Por Manuel Burga
El lingüista Gustavo Solís, especialista en lenguas amazónicas, me dice que Enrique Casanto (Puerto Bermúdez, Pasco, 1956) es una suerte de intelectual asháninca, producto de ese original e iconoclasta taller de San Marcos. Una persona muy singular, que vive en Lima, trabaja en ese taller desde 1997, se multiplica en actividades diversas, estudia ingeniería industrial cuando no trabaja, tiene hijos artistas, amante de su pueblo nativo y un devoto pentecostal. Casanto, su apellido, significa orquídea y debe ser un patronímico de alguna notable familia asháninca, pero que aquí esas “noblezas” no encuentran refugio seguro sino en Huaycán, donde vive al compás de sus urgencias. Quizá nos crucemos tantas veces con él, con su figura tan común en esta zona, sin siquiera imaginar lo que encarna, lo que sabe, como avanzada de esos pueblos que nos miran atentamente desde el oriente peruano.
Las tradiciones que Casanto nos transmite tienen que ver con esa mítica rebelión de Juan Santos Atahualpa, entre los años 1742 y 1752, que conmovió la Selva Central y que dejó poblaciones movilizadas hasta casi fines del siglo XVIII. Stefano Varese estudió detalladamente esta rebelión en un ejemplar libro de etnohistoria de 1968, La sal de los cerros (una aproximación al mundo campa), donde describe casi todo lo que se sabe de este levantamiento. Juan Santos Atahualpa, un quechua cusqueño, educado por jesuitas, que viajó mucho, tomó conciencia de la situación colonial, se “iluminó”, se declaró descendiente de los incas, penetró en la selva, tomó una mujer asháninca y se levantó con un mensaje de salvación y esperanza. El paradójico logro de esta sublevación fue preservar el aislamiento asháninca hasta el siglo XIX, en que la República pudo más que el Virreinato, por esa ilusión tan razonable de una patria común.

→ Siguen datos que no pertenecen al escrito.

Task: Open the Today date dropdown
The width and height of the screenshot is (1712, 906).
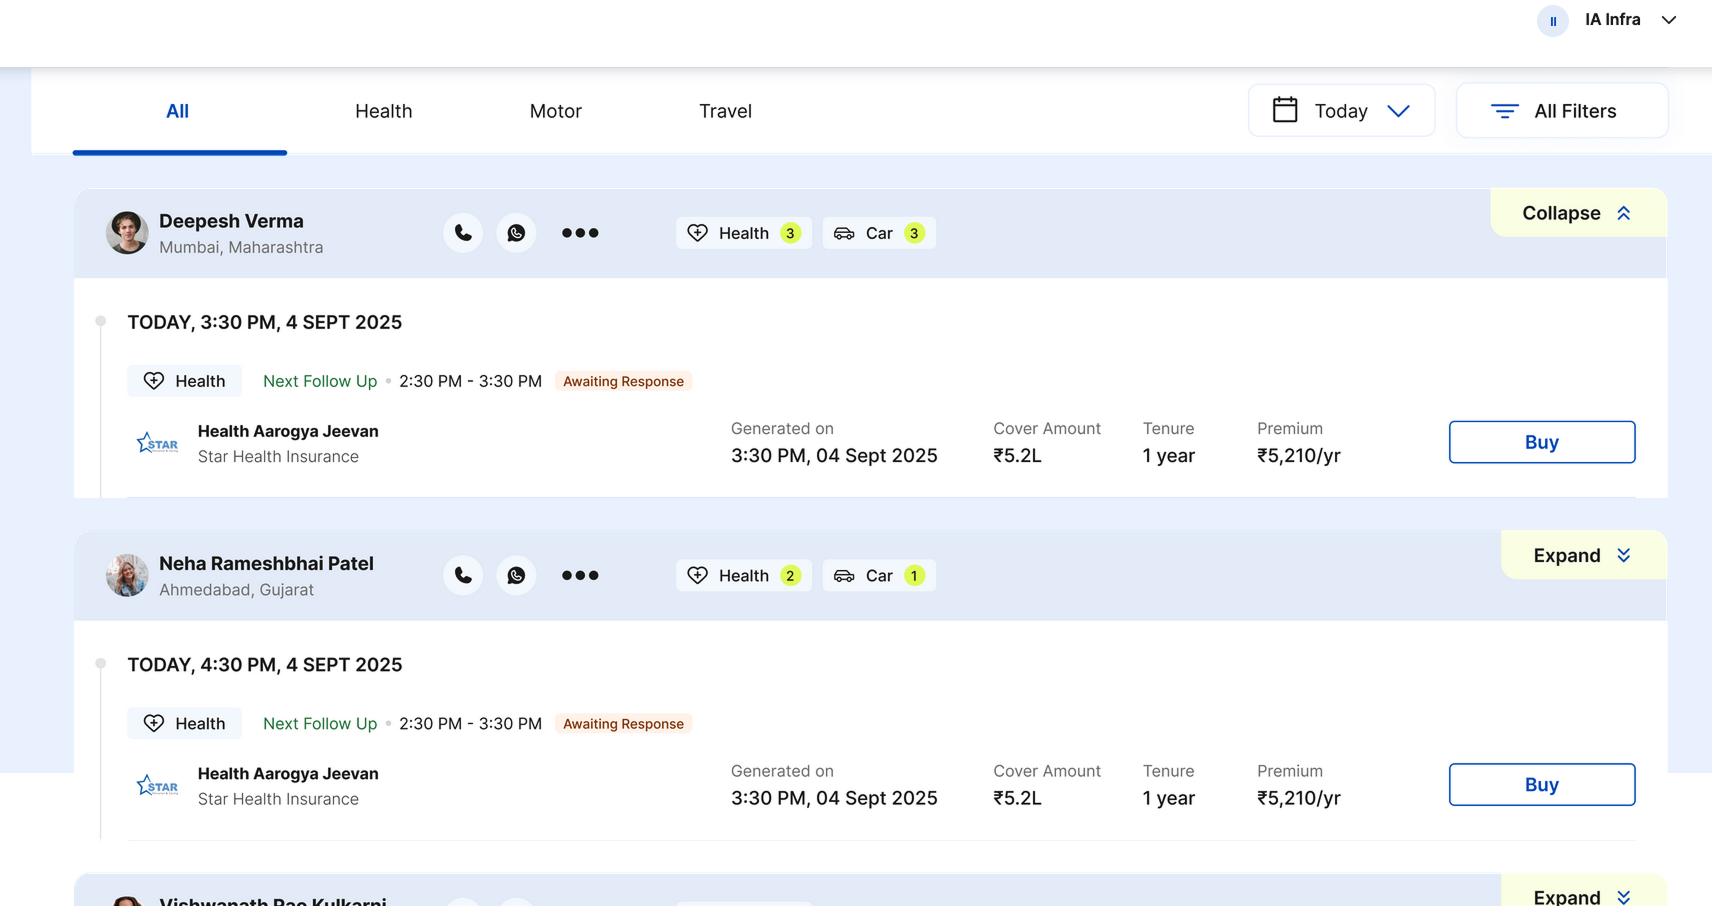Action: point(1341,111)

Todo esto ya lo sabíamos y lo sabíamos muy bien, pero lo que ahora sorprende es que de la mano de Casanto, gracias a la curiosidad de su interlocutor, ingresamos a una vigorosa memoria asháninca donde aún vive Juan Santos Atahualpa. Más aún, los cien guerreros míticos que le dieron apoyo, luchando juntos, como muestra de esa momentánea integración étnica de la Selva Central. Guerreros que se metamorfoseaban en plantas, animales, para vivir transparentemente. Pero lo que más asombra es que nos habla por primera vez de Josecito, el hijo del jefe rebelde, el tullido que sobrevivió a la guerra, escondido a veces, pero ejerciendo un liderazgo casi religioso. ¿Quién es este personaje denominado hijo del gran jefe rebelde? ¿Una ilusión del pueblo asháninca que lo acompaña desde entonces?
Stefano Varese, como notable etnógrafo afuerino, los llamó campas, que ellos consideran un término peyorativo, que ahora –por el trabajo de sus organizaciones étnicas– han dejado completamente de lado y han logrado que todos los llamen simplemente ashánincas. Pablo Macera nos dice bastante misteriosamente, que con Casanto han decidido guardar en secreto el lugar donde reposan los restos de Juan Santos y de su hijo Josecito para tranquilidad de las poblaciones locales. Además, al final habla el historiador para decirnos que se esfuerzan para que la memoria siga siendo memoria, por que cuando se vuelve historia hay una condición inevitable: la domesticación del recuerdo. Hay que dejarla libre para que la memoria tenga poder. Un libro escrito y pintado en clave. Por supuesto, en clave asháninca.